Con la scomparsa di Moro finiva l’era del compromesso storico tra Dc e Pci, da lui fortemente sponsorizzato. In quei giorni il Paese fu pervaso da un senso di rabbia e d’impotenza. Di fronte alla richiesta dei sequestratori di trattare con lo Stato si delinearono subito due schieramenti: quello della fermezza, che assolutamente non intendeva trattare coi brigatisti, e quello possibilista, che considerava possibile un eventuale patteggiamento nel caso in cui non ci fosse stato altro modo di salvare la vita di Moro. Purtroppo prevalse la linea dura.
Ciò che ha fatto del sequestro Moro un “caso” sono stati i depistaggi, gli insabbiamenti e i coinvolgimenti di servizi segreti deviati, criminalità organizzata, P2, per non parlare della probabile presenza nelle Br di agenti segreti stranieri, appartenenti anche a Gladio. Gli Usa temevano la partecipazione dei comunisti al governo italiano: erano altri tempi, l’Urss faceva sempre paura e l’Italia era un Paese di frontiera e non poteva essere consegnato al Pci, all’epoca compromesso con Mosca.
Ancora oggi non è stato del tutto chiarito il ruolo effettivo giocato da ciascun elemento coinvolto. Durante i cinquantacinque giorni di prigionia, di fronte a indagini esitanti e alla diffusione di informazioni riservate, Moro iniziò a capitolare, scrisse documenti e lettere sempre più preoccupate ai familiari, ai politici della Dc e all’amico papa Paolo VI. Andreotti e Cossiga considerarono le lettere “non moralmente autentiche”, perché scritte sotto la minaccia dei brigatisti. I documenti, che costituiscono il cosiddetto “Memoriale Moro”, verranno ritrovati in due momenti successivi (1978 e 1990).
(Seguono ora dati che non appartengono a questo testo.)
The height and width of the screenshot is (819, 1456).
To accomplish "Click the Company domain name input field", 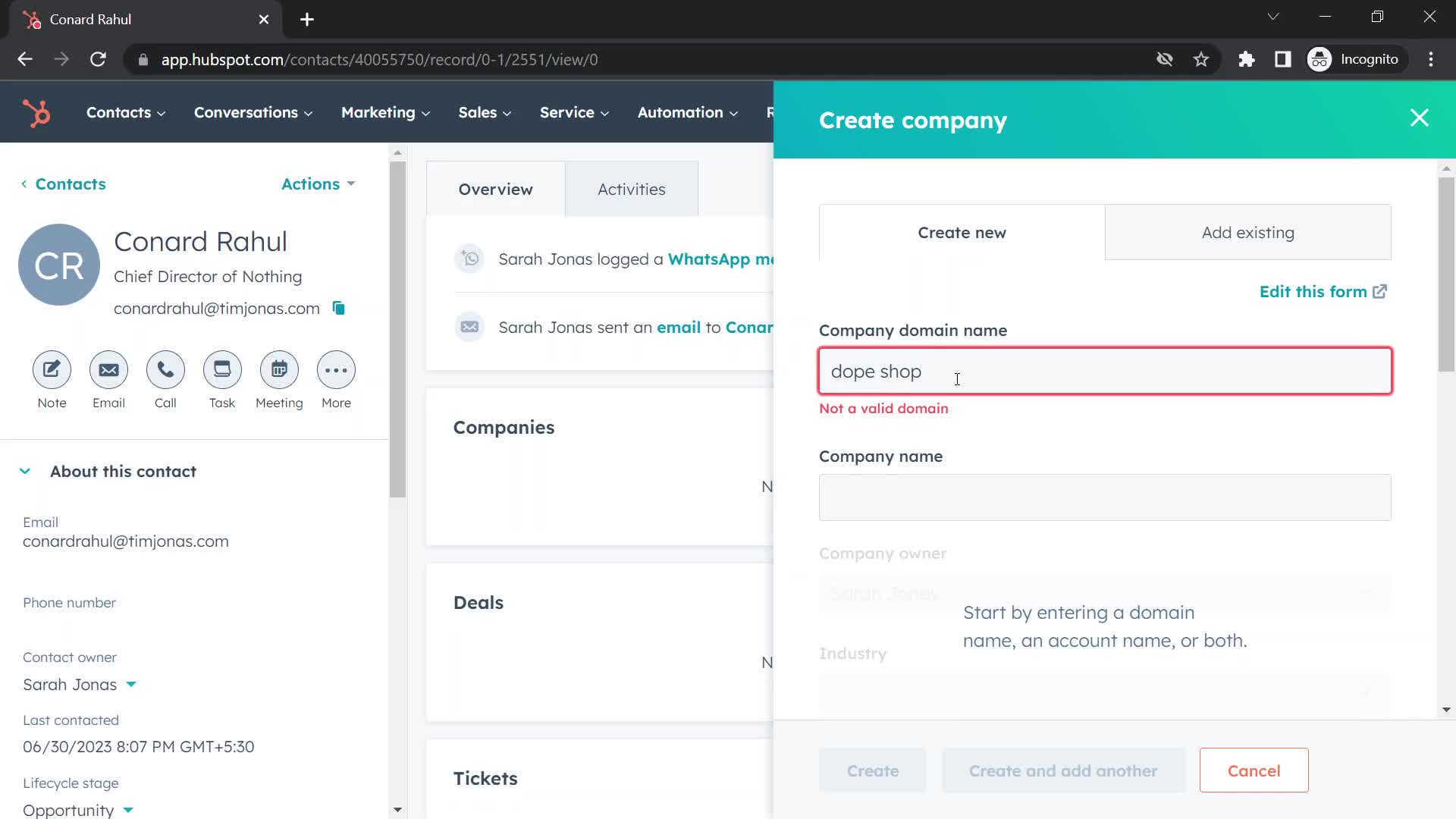I will 1106,371.
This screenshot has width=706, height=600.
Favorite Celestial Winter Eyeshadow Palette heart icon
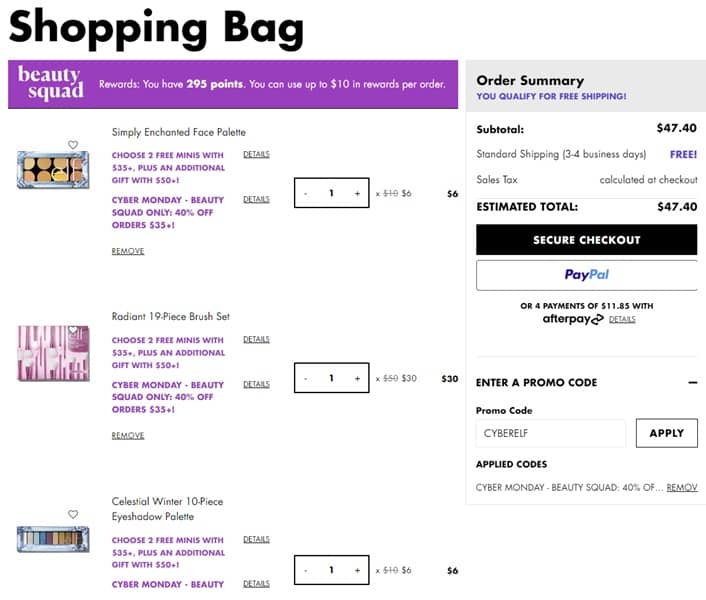(x=73, y=514)
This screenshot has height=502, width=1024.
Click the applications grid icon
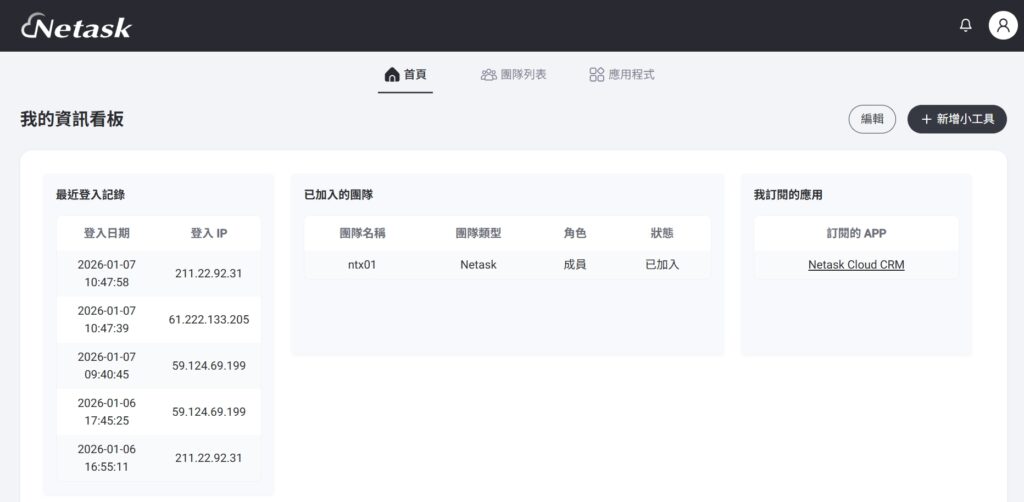pyautogui.click(x=596, y=75)
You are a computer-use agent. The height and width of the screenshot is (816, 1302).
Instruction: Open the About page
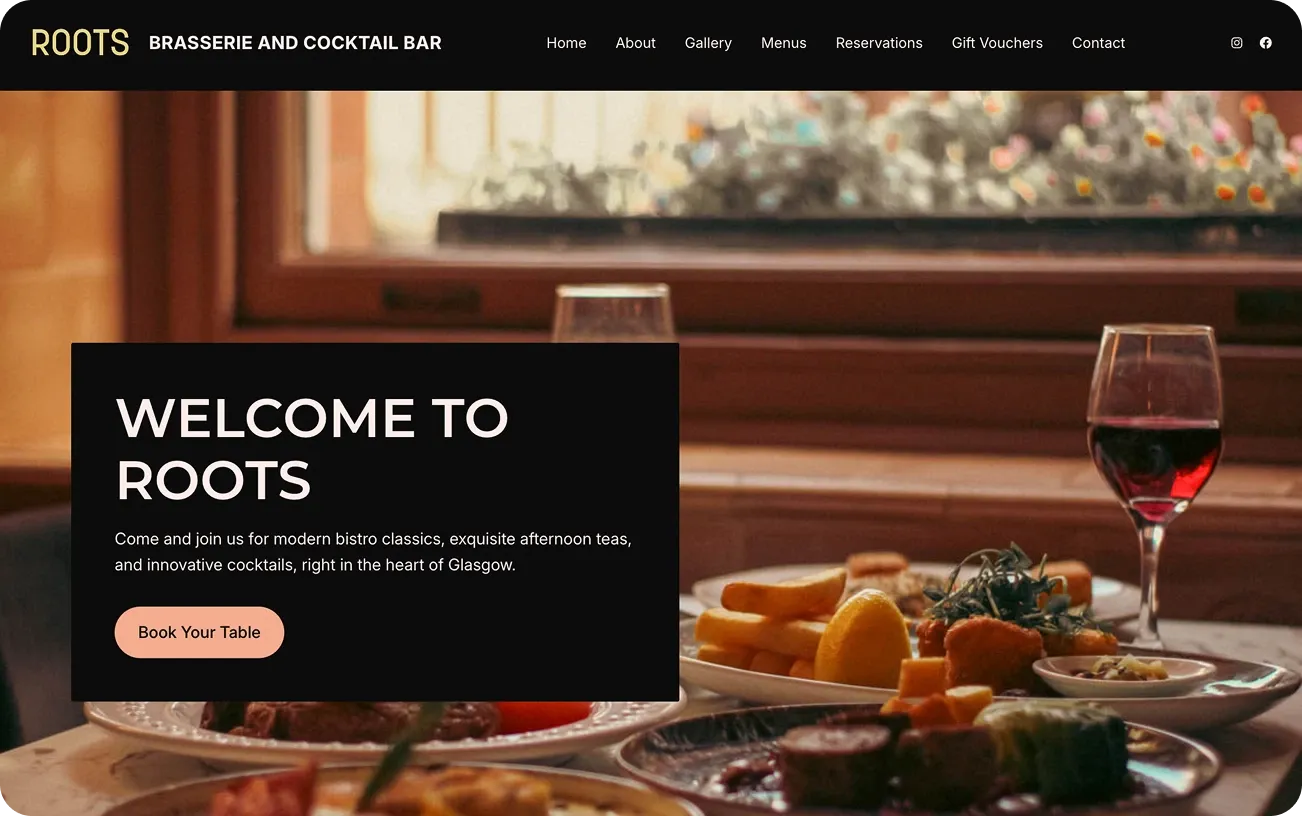[x=636, y=43]
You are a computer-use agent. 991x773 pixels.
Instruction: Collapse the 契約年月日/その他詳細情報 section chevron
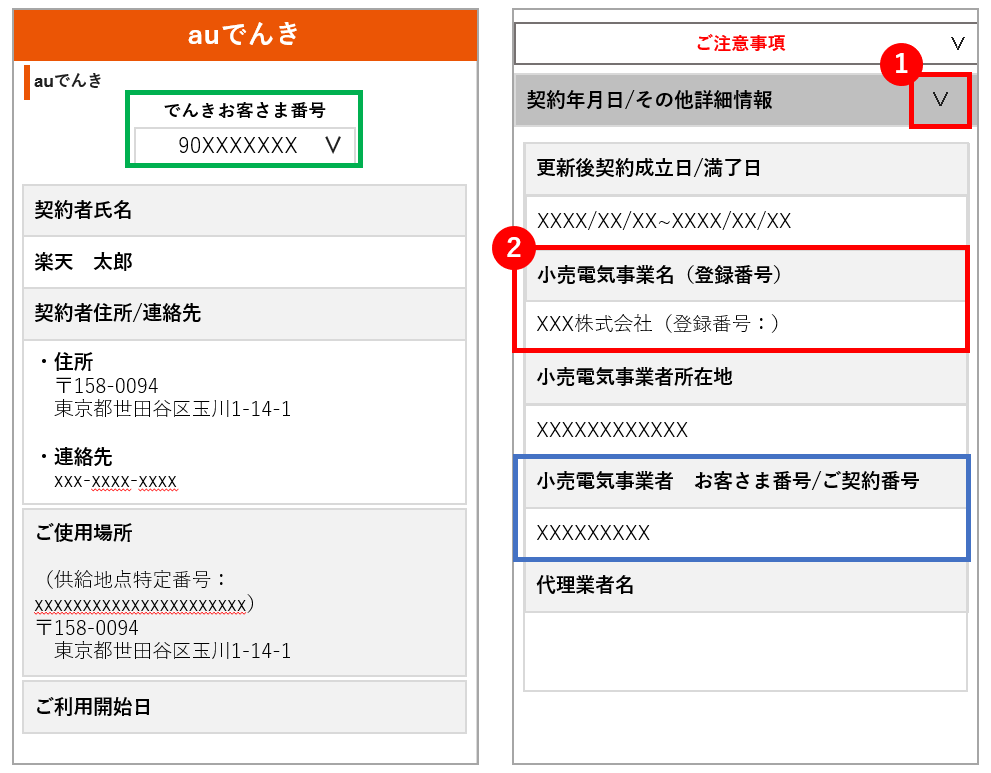[941, 102]
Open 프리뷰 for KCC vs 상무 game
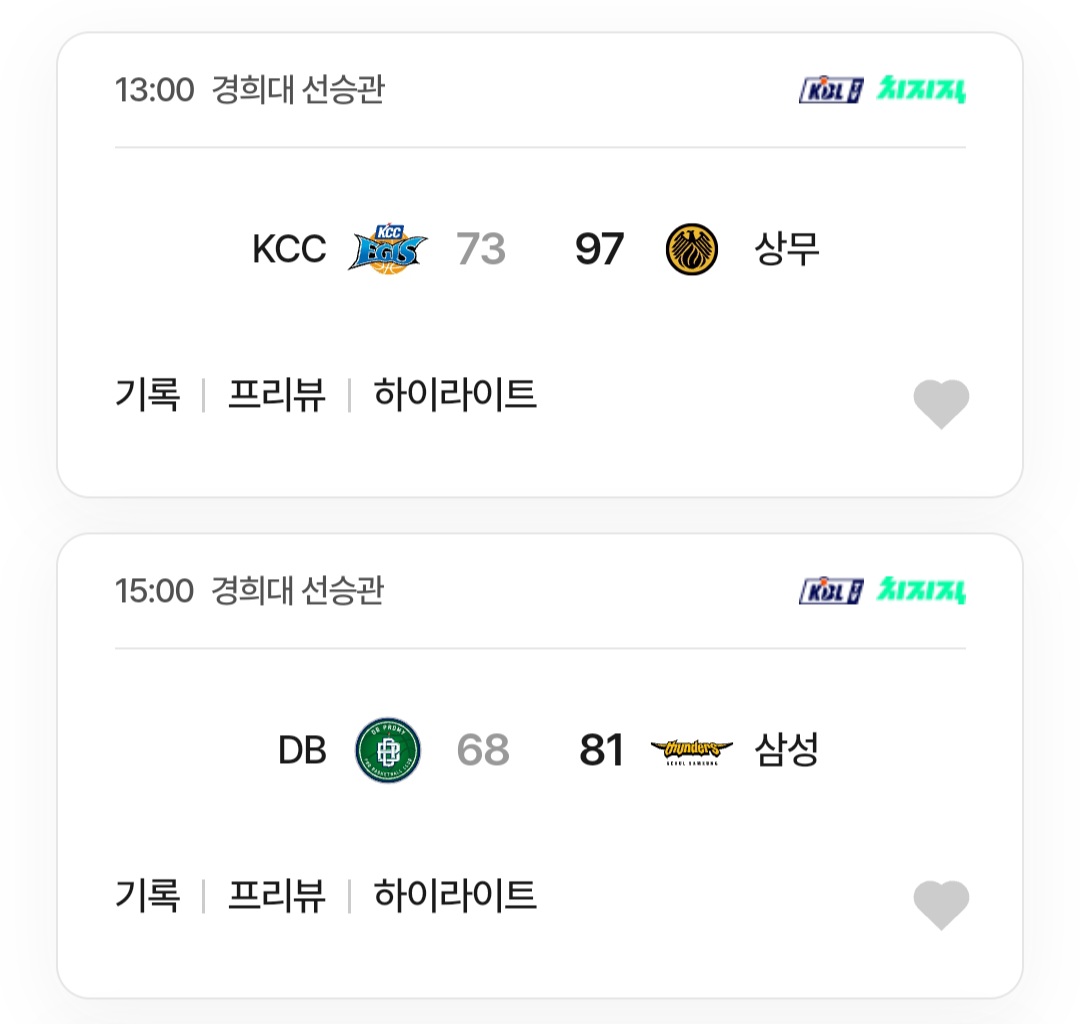The width and height of the screenshot is (1080, 1024). [x=276, y=395]
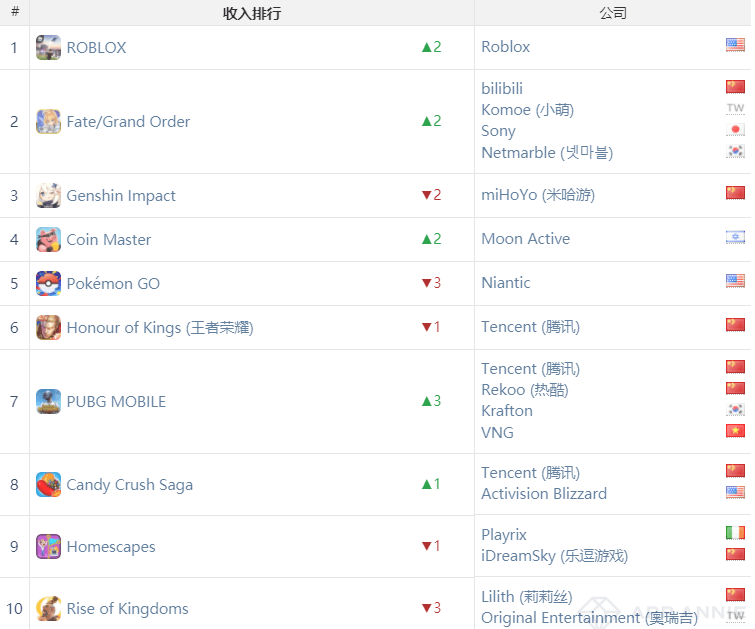Click the Rise of Kingdoms app icon
755x629 pixels.
coord(48,608)

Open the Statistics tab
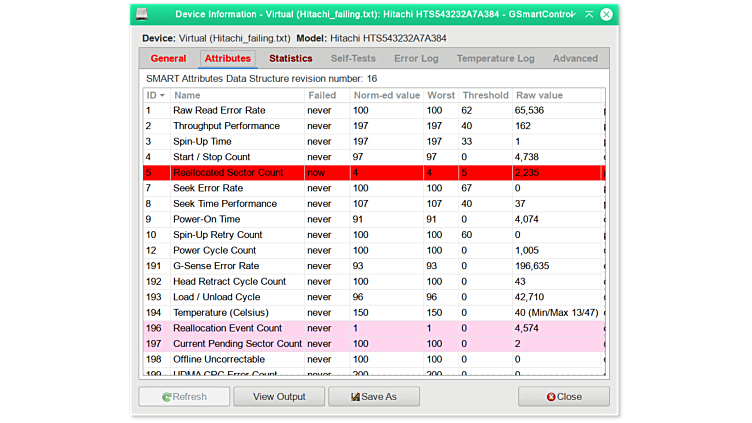click(x=291, y=59)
In questi documenti Moro trattò di segreti di Stato che preoccuparono i servizi segreti di vari Paesi, parlando anche di Gladio, un’organizzazione paramilitare segreta della Nato, che aveva lo scopo di azioni di guerriglia nel caso di invasione di Paesi dell’Europa occidentale da parte dei Sovietici. Nello stesso istante in cui Moro cominciò a fare rivelazioni su fatti riservati la sua sorte fu segnata.
Salvare la vita di Aldo Moro non interessò più a nessuno. Tale percezione fu nettamente chiara allo stesso Moro che scrisse a Zaccagnini: “Chiedo che ai miei funerali non partecipino né autorità dello Stato né uomini del partito”. L’ultima prigione di Moro probabilmente fu vicino a via Caetani, all’interno del Palazzo Orsini.
Il giornalista Mino Pecorelli nel suo ultimo articolo fece molti riferimenti criptici al Palazzo e sarà ucciso il 20 marzo 1979, forse perché in possesso di documenti di Moro su Andreotti (che poi sarebbero stati ritrovati nel 1990). La probabile fonte di Pecorelli era il generale Dalla Chiesa; anch’egli sarà assassinato. Andreotti, assolto in primo grado per l'omicidio del giornalista, fu condannato a 24 anni di reclusione dalla Corte d’Assise d’Appello di Perugia, la condanna fu annullata in Cassazione.